> [Your objective]:
Every entry must be copied word for word.

> [Input]:
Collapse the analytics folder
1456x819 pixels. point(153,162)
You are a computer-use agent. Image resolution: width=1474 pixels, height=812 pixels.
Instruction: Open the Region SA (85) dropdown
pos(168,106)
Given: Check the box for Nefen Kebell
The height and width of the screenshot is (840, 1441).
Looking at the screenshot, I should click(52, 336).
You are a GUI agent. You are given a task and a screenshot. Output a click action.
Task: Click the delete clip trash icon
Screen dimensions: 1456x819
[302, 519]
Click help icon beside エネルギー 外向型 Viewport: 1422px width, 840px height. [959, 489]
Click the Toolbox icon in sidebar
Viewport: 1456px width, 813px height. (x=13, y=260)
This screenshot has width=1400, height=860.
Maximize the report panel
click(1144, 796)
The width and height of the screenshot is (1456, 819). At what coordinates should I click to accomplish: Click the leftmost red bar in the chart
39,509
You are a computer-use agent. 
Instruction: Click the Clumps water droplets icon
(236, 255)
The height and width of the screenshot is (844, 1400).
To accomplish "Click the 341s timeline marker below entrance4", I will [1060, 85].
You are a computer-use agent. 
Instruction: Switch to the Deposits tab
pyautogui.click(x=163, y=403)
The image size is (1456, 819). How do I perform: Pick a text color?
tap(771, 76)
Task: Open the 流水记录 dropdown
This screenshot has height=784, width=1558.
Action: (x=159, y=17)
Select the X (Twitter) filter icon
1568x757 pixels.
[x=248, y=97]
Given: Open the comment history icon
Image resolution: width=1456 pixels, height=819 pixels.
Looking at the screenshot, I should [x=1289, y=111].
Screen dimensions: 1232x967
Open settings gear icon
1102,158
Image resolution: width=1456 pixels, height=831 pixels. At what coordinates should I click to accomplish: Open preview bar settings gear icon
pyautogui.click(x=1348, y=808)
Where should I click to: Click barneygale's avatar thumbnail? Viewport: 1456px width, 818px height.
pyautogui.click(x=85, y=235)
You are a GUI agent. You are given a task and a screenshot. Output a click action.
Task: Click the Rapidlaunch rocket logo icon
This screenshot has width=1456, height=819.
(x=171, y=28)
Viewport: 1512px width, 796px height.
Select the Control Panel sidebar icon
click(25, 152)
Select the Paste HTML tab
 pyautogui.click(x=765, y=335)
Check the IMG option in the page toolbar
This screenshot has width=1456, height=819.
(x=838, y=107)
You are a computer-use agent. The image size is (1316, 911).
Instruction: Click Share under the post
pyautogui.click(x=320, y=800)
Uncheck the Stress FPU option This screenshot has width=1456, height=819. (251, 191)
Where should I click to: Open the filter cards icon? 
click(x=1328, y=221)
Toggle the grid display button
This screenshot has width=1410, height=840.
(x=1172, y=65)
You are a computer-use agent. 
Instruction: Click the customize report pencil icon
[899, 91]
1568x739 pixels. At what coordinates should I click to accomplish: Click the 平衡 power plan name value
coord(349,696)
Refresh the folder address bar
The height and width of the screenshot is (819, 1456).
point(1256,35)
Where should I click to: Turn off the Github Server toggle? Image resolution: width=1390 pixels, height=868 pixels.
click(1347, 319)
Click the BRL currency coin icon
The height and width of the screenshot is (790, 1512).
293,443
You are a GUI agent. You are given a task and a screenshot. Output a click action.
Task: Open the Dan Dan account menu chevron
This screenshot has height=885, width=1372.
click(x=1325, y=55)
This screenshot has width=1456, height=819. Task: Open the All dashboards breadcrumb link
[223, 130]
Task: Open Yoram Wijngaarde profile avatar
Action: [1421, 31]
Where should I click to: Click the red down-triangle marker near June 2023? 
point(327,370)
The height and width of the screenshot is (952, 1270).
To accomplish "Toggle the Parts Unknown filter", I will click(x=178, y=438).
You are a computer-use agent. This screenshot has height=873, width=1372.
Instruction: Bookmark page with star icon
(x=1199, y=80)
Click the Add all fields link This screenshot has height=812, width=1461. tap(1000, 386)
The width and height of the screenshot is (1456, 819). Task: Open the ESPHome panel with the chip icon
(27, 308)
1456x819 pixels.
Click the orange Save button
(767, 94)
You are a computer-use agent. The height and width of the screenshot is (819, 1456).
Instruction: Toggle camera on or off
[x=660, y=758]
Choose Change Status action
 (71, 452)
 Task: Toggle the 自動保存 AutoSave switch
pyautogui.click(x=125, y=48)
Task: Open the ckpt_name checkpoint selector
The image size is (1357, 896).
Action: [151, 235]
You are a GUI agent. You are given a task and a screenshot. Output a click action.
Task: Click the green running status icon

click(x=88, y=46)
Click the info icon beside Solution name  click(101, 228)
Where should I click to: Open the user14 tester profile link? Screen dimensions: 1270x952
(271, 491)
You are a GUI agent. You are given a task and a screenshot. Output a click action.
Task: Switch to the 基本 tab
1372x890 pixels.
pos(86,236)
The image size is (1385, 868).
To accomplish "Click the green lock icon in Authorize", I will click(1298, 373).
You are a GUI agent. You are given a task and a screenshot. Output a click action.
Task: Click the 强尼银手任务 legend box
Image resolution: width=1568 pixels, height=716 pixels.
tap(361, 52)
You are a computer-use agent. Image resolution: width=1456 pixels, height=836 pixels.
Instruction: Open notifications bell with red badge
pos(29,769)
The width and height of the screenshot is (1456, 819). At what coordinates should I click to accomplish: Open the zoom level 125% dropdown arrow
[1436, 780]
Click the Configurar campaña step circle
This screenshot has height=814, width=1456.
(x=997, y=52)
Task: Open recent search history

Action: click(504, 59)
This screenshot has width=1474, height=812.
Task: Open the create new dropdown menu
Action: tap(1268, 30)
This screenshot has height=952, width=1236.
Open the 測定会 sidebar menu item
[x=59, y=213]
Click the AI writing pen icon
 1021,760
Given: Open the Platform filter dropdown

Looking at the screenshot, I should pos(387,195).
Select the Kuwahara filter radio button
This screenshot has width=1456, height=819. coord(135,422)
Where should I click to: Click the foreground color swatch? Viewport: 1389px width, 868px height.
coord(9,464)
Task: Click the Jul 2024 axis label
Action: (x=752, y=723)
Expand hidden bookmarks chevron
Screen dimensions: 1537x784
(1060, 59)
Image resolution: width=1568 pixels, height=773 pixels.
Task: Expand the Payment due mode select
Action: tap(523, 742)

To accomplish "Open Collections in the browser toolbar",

> [Finished task]:
Collapse the analytics folder
1456x819 pixels. point(153,162)
You are a computer-use agent. Image resolution: width=1474 pixels, height=812 pixels.
Instruction: Open the Region SA (85) dropdown
pos(168,106)
Given: Check the box for Nefen Kebell
The height and width of the screenshot is (840, 1441).
Looking at the screenshot, I should click(52, 336).
You are a GUI agent. You are given a task and a screenshot. Output a click action.
Task: Click the delete clip trash icon
Screen dimensions: 1456x819
[302, 519]
Click help icon beside エネルギー 外向型 Viewport: 1422px width, 840px height. [959, 489]
Click the Toolbox icon in sidebar
Viewport: 1456px width, 813px height. (x=13, y=260)
This screenshot has width=1400, height=860.
Maximize the report panel
click(1144, 796)
The width and height of the screenshot is (1456, 819). At what coordinates should I click to accomplish: Click the leftmost red bar in the chart
39,509
You are a computer-use agent. 
Instruction: Click the Clumps water droplets icon
(236, 255)
The height and width of the screenshot is (844, 1400).
To accomplish "Click the 341s timeline marker below entrance4", I will [1060, 85].
You are a computer-use agent. 
Instruction: Switch to the Deposits tab
pyautogui.click(x=163, y=403)
The image size is (1456, 819). How do I perform: Pick a text color?
tap(771, 76)
Task: Open the 流水记录 dropdown
This screenshot has height=784, width=1558.
Action: (x=159, y=17)
Select the X (Twitter) filter icon
1568x757 pixels.
[x=248, y=97]
Given: Open the comment history icon
Image resolution: width=1456 pixels, height=819 pixels.
Looking at the screenshot, I should [x=1289, y=111].
Screen dimensions: 1232x967
Open settings gear icon
1102,158
Image resolution: width=1456 pixels, height=831 pixels. At what coordinates should I click to accomplish: Open preview bar settings gear icon
pyautogui.click(x=1348, y=808)
Where should I click to: Click barneygale's avatar thumbnail? Viewport: 1456px width, 818px height.
pyautogui.click(x=85, y=235)
You are a GUI agent. You are given a task and a screenshot. Output a click action.
Task: Click the Rapidlaunch rocket logo icon
This screenshot has width=1456, height=819.
(x=171, y=28)
Viewport: 1512px width, 796px height.
Select the Control Panel sidebar icon
click(25, 152)
Select the Paste HTML tab
 pyautogui.click(x=765, y=335)
Check the IMG option in the page toolbar
This screenshot has width=1456, height=819.
(x=838, y=107)
You are a computer-use agent. The image size is (1316, 911).
Instruction: Click Share under the post
pyautogui.click(x=320, y=800)
Uncheck the Stress FPU option This screenshot has width=1456, height=819. (251, 191)
Where should I click to: Open the filter cards icon? 
click(x=1328, y=221)
Toggle the grid display button
This screenshot has width=1410, height=840.
(x=1172, y=65)
You are a computer-use agent. 
Instruction: Click the customize report pencil icon
[899, 91]
1568x739 pixels. At what coordinates should I click to accomplish: Click the 平衡 power plan name value
coord(349,696)
Refresh the folder address bar
The height and width of the screenshot is (819, 1456).
point(1256,35)
Where should I click to: Turn off the Github Server toggle? Image resolution: width=1390 pixels, height=868 pixels.
click(1347, 319)
Click the BRL currency coin icon
The height and width of the screenshot is (790, 1512).
293,443
You are a GUI agent. You are given a task and a screenshot. Output a click action.
Task: Open the Dan Dan account menu chevron
This screenshot has height=885, width=1372.
click(x=1325, y=55)
This screenshot has width=1456, height=819. Task: Open the All dashboards breadcrumb link
[223, 130]
Task: Open Yoram Wijngaarde profile avatar
Action: [1421, 31]
Where should I click to: Click the red down-triangle marker near June 2023? 
point(327,370)
The height and width of the screenshot is (952, 1270).
To accomplish "Toggle the Parts Unknown filter", I will click(x=178, y=438).
You are a computer-use agent. This screenshot has height=873, width=1372.
Instruction: Bookmark page with star icon
(x=1199, y=80)
Click the Add all fields link This screenshot has height=812, width=1461. tap(1000, 386)
The width and height of the screenshot is (1456, 819). Task: Open the ESPHome panel with the chip icon
(27, 308)
1456x819 pixels.
Click the orange Save button
(767, 94)
You are a computer-use agent. The height and width of the screenshot is (819, 1456).
Instruction: Toggle camera on or off
[x=660, y=758]
Choose Change Status action
 (71, 452)
 Task: Toggle the 自動保存 AutoSave switch
pyautogui.click(x=125, y=48)
Task: Open the ckpt_name checkpoint selector
The image size is (1357, 896).
Action: [151, 235]
You are a GUI agent. You are given a task and a screenshot. Output a click action.
Task: Click the green running status icon

click(x=88, y=46)
Click the info icon beside Solution name  click(101, 228)
Where should I click to: Open the user14 tester profile link? Screen dimensions: 1270x952
(271, 491)
You are a GUI agent. You are given a task and a screenshot. Output a click action.
Task: Switch to the 基本 tab
1372x890 pixels.
pos(86,236)
The image size is (1385, 868).
To accomplish "Click the green lock icon in Authorize", I will click(1298, 373).
You are a GUI agent. You are given a task and a screenshot. Output a click action.
Task: Click the 强尼银手任务 legend box
Image resolution: width=1568 pixels, height=716 pixels.
tap(361, 52)
You are a computer-use agent. Image resolution: width=1456 pixels, height=836 pixels.
Instruction: Open notifications bell with red badge
pos(29,769)
The width and height of the screenshot is (1456, 819). At what coordinates should I click to accomplish: Open the zoom level 125% dropdown arrow
[1436, 780]
Click the Configurar campaña step circle
This screenshot has height=814, width=1456.
(x=997, y=52)
Task: Open recent search history

Action: click(504, 59)
This screenshot has width=1474, height=812.
Task: Open the create new dropdown menu
Action: tap(1268, 30)
This screenshot has height=952, width=1236.
Open the 測定会 sidebar menu item
[x=59, y=213]
Click the AI writing pen icon
 1021,760
Given: Open the Platform filter dropdown

Looking at the screenshot, I should pos(387,195).
Select the Kuwahara filter radio button
This screenshot has width=1456, height=819. coord(135,422)
Where should I click to: Click the foreground color swatch? Viewport: 1389px width, 868px height.
coord(9,464)
Task: Click the Jul 2024 axis label
Action: (x=752, y=723)
Expand hidden bookmarks chevron
Screen dimensions: 1537x784
(1060, 59)
Image resolution: width=1568 pixels, height=773 pixels.
Task: Expand the Payment due mode select
Action: tap(523, 742)

To accomplish "Open Collections in the browser toolbar",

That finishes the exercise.